Propagating plants is an inexpensive way to fill out your garden and create new plants using a cold frame. You can also extend your gardening season in spring and fall.
A cold frame acts as a mini-greenhouse constructed of four walls and a movable transparent or semitransparent lid. The walls provide shelter from wind and cold and the transparent lid lets sunlight in. With a cold frame, simply add your rooting medium and then insert the plant cutting to the proper depth.
When planning your cold frame, remember it should be 12-24 inches high in front and 36-48 inches high in back. The slope makes it possible for sunshine and heat to enter.
Make the transparent lid out of old salvaged windows, translucent fiberglass, Plexiglas or plastic sheeting. The size will depend on your individual needs and available space. (Note: If you plan to use an old window for the top, its size will dictate the size of your cold frame, so measure and build accordingly).
To build a 24" x 48" cold frame with a Plexiglas lid:
Use 2x4s for the frames. Cut two pieces to 46 3/4-in long and two pieces to 19 1/2-in long. Screw the pieces together so the ends of the 19 1/2-in pieces are between the 46 3/4-in pieces.
Cut two pieces of 3/4-in plywood 22 1/2-in wide by 24-in tall. Mark the plywood 12-in tall on one end and 24-in tall on the other. Cut the plywood diagonally between the marks.
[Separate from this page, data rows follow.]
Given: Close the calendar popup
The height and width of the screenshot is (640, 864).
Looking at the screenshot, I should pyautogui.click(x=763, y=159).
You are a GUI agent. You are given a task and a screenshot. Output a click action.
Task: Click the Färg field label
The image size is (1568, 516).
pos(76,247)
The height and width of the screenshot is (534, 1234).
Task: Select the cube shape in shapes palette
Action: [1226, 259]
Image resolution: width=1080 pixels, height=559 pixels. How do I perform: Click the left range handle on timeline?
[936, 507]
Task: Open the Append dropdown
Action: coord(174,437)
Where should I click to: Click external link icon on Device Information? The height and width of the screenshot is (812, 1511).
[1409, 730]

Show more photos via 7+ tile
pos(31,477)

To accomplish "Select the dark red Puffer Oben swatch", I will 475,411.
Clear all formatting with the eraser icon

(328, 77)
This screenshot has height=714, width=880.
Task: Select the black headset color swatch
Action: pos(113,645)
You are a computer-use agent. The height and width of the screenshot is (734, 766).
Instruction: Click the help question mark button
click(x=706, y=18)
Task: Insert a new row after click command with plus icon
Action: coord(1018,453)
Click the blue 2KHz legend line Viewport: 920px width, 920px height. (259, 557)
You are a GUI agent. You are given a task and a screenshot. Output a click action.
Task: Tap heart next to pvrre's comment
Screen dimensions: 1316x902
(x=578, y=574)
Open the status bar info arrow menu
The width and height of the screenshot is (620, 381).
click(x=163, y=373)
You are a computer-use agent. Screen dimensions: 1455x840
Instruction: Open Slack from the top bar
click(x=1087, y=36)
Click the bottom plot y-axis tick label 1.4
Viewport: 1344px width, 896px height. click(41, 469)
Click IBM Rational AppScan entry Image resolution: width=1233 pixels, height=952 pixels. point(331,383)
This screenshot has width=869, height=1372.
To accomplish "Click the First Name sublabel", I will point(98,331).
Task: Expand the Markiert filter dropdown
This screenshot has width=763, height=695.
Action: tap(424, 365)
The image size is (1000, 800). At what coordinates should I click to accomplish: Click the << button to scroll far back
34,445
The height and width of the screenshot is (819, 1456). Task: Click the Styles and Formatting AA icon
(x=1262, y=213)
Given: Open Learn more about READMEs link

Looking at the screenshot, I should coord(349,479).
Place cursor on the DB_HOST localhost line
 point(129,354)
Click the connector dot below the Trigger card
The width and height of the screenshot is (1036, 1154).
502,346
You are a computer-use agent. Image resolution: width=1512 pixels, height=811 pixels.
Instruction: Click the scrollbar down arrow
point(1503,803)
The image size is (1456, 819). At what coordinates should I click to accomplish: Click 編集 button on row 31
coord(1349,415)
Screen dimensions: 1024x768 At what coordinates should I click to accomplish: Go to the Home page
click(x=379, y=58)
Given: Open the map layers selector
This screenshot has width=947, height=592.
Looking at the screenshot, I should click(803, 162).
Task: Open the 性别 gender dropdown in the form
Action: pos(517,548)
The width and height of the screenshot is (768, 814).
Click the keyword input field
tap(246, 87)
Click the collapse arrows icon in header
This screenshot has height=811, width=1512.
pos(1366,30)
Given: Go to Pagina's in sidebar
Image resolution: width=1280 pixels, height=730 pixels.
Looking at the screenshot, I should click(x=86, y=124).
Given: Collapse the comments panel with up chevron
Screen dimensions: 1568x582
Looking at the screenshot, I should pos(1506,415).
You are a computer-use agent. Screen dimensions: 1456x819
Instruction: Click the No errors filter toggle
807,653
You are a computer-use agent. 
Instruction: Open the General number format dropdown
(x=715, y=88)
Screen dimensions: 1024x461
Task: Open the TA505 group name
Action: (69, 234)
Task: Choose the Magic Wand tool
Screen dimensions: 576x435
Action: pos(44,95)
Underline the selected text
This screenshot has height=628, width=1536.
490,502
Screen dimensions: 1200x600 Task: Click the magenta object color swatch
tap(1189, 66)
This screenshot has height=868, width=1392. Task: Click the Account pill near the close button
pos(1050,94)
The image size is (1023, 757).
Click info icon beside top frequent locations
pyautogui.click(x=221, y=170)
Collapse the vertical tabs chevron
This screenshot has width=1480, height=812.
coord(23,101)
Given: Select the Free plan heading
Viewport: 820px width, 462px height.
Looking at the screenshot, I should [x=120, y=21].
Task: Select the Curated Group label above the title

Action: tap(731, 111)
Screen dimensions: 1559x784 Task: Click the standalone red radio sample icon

The cut should run at approximately a 45 degree angle. Position the 22 1/2-in edge flush with the bottom of the frame and screw the plywood to the frame. Repeat this step on the other end of the frame.
Cut one piece of 3/4-in plywood 48-in x 24-in. Position the plywood so its bottom edge is flush with the bottom of the frame and its outside edges overlap the plywood end panels.
Cut another piece of 3/4-in plywood 48-in x 12-in and screw it to the front of the frame the same way you did the back panel.
Screw L-brackets into each corner of the cold frame 1" to 2" down from the top to hold the corners together.
Cut a 2x4 to 48-in long and secure it to the outside of the back panel flush with the top.
Secure hinges to the ends and center of a piece of 48-in x 29-in Plexiglas. Screw the hinges to the 2x4 at the top of the back panel.
Place the box in a shady, well-drained area, fill it with rooting media and add your cuttings.
1. Face the frame south to get the most benefit from winter sunlight.
2. Fill with potting mix and plant seeds directly in the cold frame. If you live in a colder climate, you may prefer to start the seeds indoors and transfer the seedlings. Follow the planting instructions on the seed pack.
3. Raise and lower the lid to different levels as temperatures increase and decrease to "harden off" the seedlings. Remember, although it's called a cold frame, cold may be of less concern than heat. Too much heat from the sun will "cook" the seedlings (even in February), so make sure you do not leave the cover closed too long during the day. If you are really serious, buy a thermometer for your cold frame to monitor high and low temperatures.
4. Cover the frame with a blanket at night to insulate from extreme cold.
5. Smaller cold frames can be moved or disassembled at season's end.
6. Plants in a cold frame require extra attention and can be time consuming, but if you value early flowers, vegetables (and bragging rights), give it a try.